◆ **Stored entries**
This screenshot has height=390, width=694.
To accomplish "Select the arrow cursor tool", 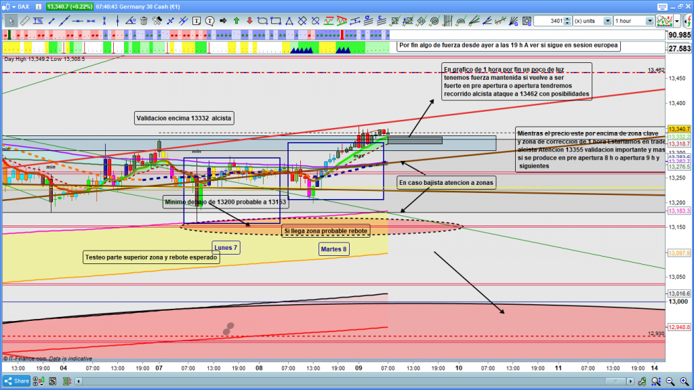I will [x=10, y=21].
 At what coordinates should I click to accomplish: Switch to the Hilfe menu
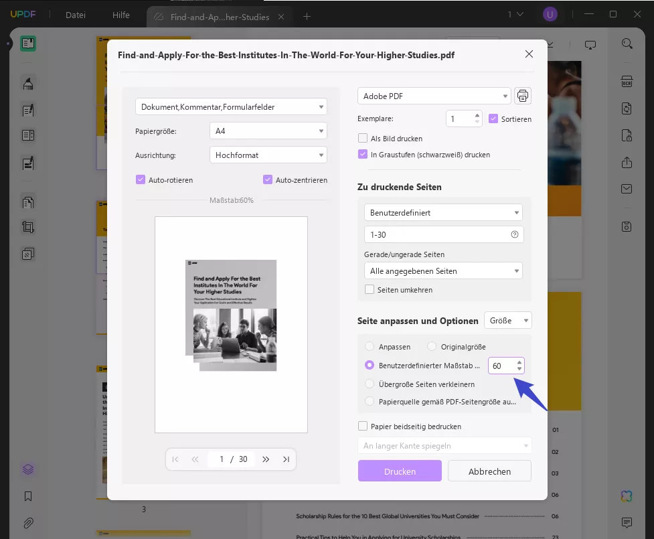pyautogui.click(x=120, y=15)
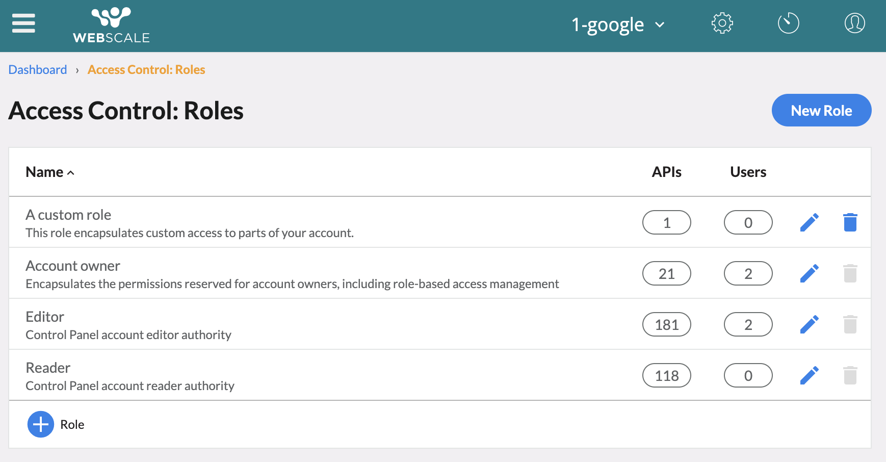Click Users count 2 for Account owner
886x462 pixels.
(x=748, y=273)
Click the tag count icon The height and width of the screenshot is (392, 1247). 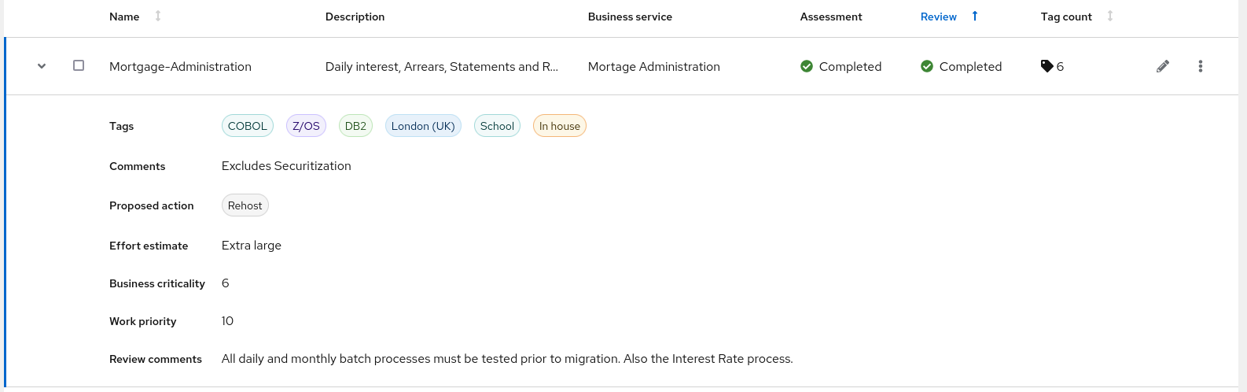coord(1047,66)
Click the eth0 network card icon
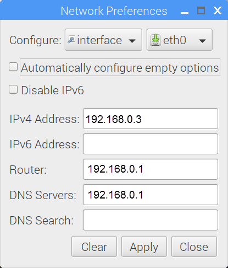This screenshot has width=228, height=268. 155,40
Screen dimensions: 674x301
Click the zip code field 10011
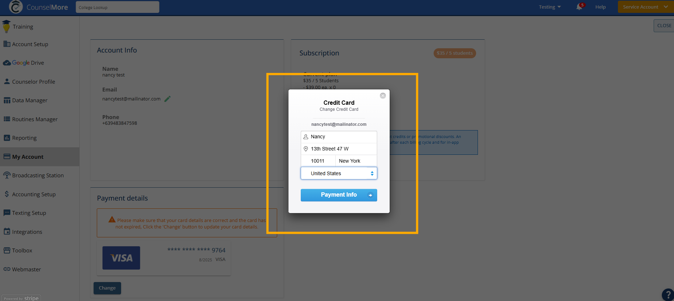[318, 161]
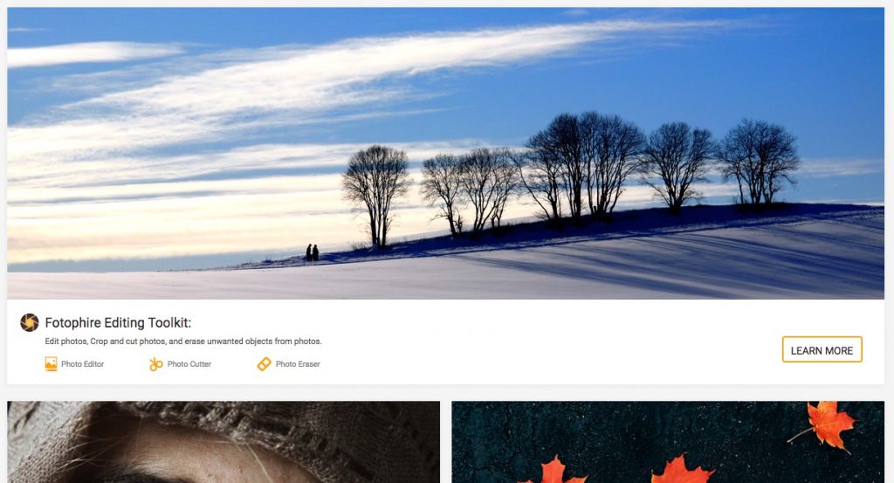Click the two people silhouettes in snow
894x483 pixels.
point(312,252)
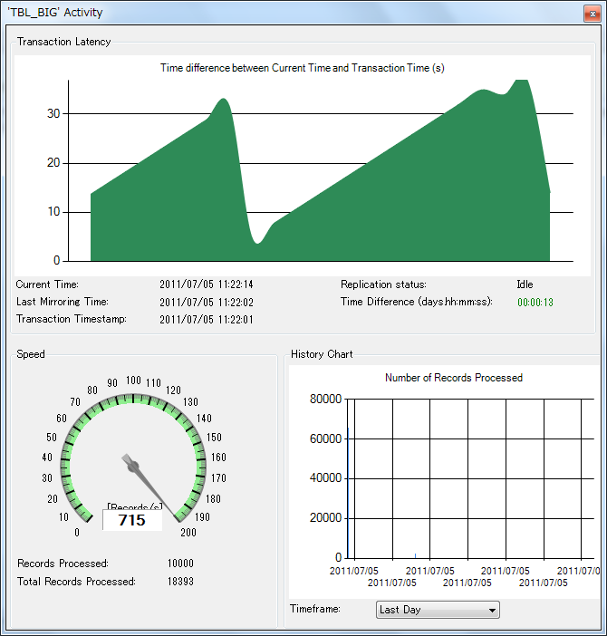The image size is (607, 636).
Task: Click the window title 'TBL_BIG' Activity
Action: [x=55, y=13]
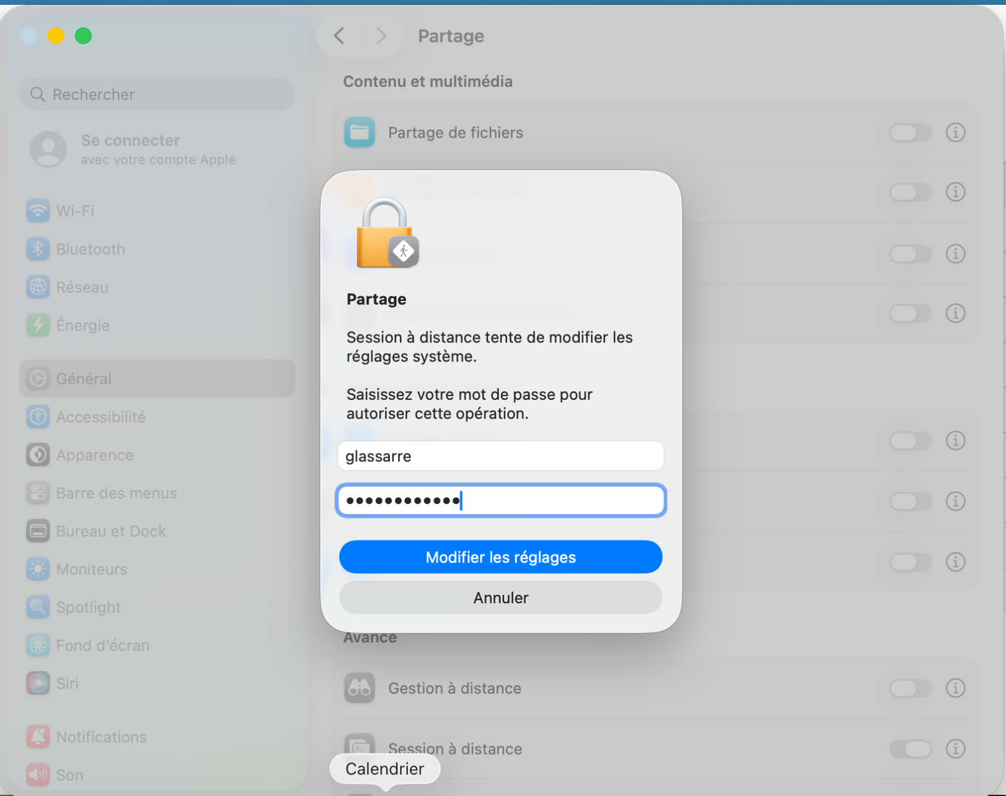Go back using the left chevron
The height and width of the screenshot is (796, 1006).
tap(339, 36)
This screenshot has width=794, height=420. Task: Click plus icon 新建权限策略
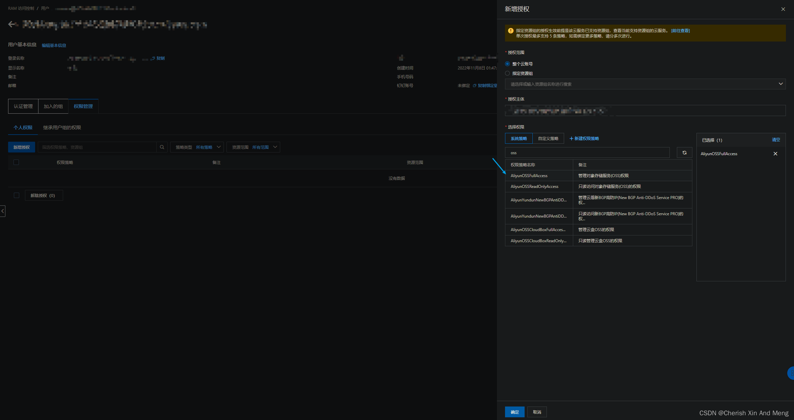click(571, 139)
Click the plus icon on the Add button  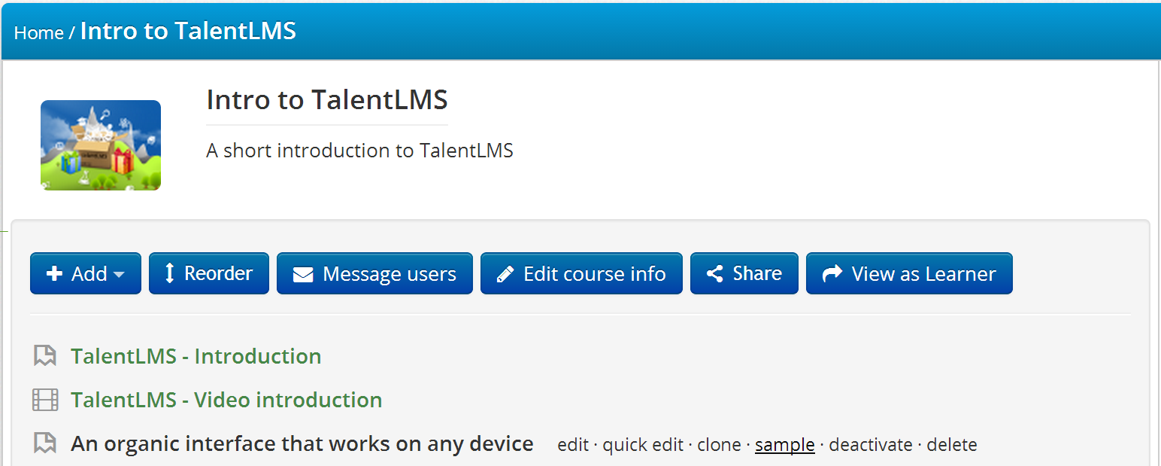point(55,273)
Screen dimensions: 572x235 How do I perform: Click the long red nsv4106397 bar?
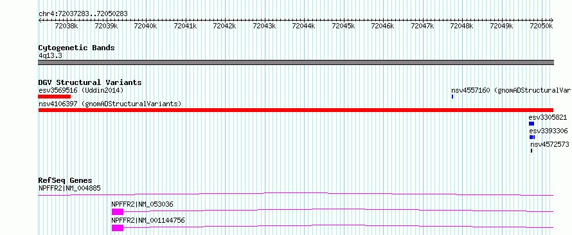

◆ **TASK DESCRIPTION**
Reproduce verbatim the stretch of the data from the line containing "Screen dimensions: 674x301" through the line containing "Go back using the left chevron", with both of those lines included. Omit the pictures.

◆ **FINISHED TASK**
Screen dimensions: 674x301
Click the zip code field 10011
[318, 161]
Click the two people silhouettes in snow
894x483 pixels.
point(312,252)
The image size is (607, 636).
Task: Click the window title 'TBL_BIG' Activity
Action: [x=55, y=13]
Go back using the left chevron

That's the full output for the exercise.